Die Notenbank hat ihre Zinsen zum letzten Mal 2006 erhöht. Im Herbst 2008 senkte sie die Zinsen auf praktisch Null und liess sie seitdem dort. Zusätzlich wurden Billionen Dollar als zusätzliche Stimulanz über die sogenannte Quantitative Lockerung in die Märkte gepumpt - de facto ein Gelddrucken der Zentralbank. Dieser ungeheuren Geldschwemme müssen die Währungswächter irgendwann wieder Einhalt gebieten. Ansonsten droht auf Dauer eine Geldentwertung. Zudem steigt durch allzu billiges Geld die Gefahr von ungewollten Effekten wie etwa Preisblasen auf dem Immobilienmarkt.
Wann hat die US-Notenbank erneut die Chance zu einer Anhebung?
Die nächsten Sitzungen des für den Leitzins zuständigen Offenmarktausschusses sind im Dezember 2015 und dann wieder im März 2016. Experten in den USA gehen davon aus, dass die Fed die Zinsen in kleinen Schritten anheben wird, beginnend mit einer Steigerung um 0,25 Prozentpunkte. Dies hätte zunächst mehr Signal- als tatsächliche Wirkung und man könnte die Auswirkungen rund um den Globus zunächst einmal ganz vorsichtig ausbalancieren.
Was bedeutet eine Zinsanhebung für die Schweiz?

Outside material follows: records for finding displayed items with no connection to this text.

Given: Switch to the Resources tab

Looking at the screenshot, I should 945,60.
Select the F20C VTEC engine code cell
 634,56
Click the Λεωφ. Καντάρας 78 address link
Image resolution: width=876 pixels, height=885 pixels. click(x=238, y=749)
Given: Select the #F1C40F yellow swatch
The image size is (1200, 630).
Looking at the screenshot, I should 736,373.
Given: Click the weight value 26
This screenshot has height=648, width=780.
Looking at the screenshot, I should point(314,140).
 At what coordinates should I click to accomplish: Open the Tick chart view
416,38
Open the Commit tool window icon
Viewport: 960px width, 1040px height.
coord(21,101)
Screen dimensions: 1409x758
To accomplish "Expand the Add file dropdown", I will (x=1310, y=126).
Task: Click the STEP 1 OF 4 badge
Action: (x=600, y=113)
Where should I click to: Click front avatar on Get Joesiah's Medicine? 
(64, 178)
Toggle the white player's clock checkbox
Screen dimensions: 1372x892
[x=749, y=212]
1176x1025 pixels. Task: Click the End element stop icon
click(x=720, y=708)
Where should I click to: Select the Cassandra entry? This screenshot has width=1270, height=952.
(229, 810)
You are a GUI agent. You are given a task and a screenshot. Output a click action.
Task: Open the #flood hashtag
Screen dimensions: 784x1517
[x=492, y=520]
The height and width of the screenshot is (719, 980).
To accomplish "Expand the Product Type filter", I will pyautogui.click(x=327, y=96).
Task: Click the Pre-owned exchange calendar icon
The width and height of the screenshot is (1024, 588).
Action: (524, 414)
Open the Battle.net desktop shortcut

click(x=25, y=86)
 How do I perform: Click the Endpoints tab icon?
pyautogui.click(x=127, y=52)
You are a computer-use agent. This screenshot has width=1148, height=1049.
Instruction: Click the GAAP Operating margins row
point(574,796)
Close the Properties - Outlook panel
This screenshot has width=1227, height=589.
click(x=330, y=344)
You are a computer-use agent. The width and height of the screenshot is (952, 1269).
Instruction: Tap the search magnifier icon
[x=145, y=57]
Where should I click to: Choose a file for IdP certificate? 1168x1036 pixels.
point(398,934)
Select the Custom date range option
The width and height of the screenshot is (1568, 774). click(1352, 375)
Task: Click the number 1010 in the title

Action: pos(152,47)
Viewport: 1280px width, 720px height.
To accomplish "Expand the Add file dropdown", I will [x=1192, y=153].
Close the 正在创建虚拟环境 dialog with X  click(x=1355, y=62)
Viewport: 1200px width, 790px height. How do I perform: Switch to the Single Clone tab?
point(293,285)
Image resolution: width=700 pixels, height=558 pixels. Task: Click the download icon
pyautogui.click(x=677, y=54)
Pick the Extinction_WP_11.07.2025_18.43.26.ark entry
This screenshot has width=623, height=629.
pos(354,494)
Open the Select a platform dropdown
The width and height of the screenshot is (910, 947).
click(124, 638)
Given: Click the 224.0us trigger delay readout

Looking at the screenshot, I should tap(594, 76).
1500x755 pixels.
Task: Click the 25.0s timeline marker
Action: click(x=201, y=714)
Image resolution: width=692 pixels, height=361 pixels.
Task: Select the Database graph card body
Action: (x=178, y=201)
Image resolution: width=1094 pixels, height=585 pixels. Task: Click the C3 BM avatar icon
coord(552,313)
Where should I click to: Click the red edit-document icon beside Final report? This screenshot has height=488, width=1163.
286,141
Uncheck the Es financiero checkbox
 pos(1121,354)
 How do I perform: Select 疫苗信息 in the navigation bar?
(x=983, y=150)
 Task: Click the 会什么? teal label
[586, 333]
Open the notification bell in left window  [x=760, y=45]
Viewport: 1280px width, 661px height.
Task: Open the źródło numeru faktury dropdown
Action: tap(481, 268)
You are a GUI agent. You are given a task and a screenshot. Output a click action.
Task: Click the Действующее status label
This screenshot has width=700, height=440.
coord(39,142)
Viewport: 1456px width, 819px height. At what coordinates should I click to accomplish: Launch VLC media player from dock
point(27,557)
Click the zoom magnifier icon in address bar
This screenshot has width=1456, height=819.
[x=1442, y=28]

Die Zinsen in der Schweiz und etwa in Deutschland bleiben zunächst unangetastet. Die Europäische Geldpolitik hinkt zeitlich rund zweieinhalb Jahre hinter der US-amerikanischen her. Die Europäische Zentralbank hat ihre Politik gerade erst gelockert und pumpt monatlich bis zu 60 Milliarden Euro frisches Geld in die Märkte. Allerdings dürfte im Falle einer Anhebung in den US der Euro im Vergleich zum Dollar noch schwächer werden, könnte sogar unter die Paritätsgrenze fallen. Dies würde die Ausfuhren im Exportland Deutschland weiter verbilligen und exportierenden Unternehmen Vorteile bringen. Importe in Dollar würden dagegen teurer. Ein ähnlicher Effekt wird für die Schweiz erwartet. Denn der Dollar würde den Aufwertungsdruck vom Franken nehmen.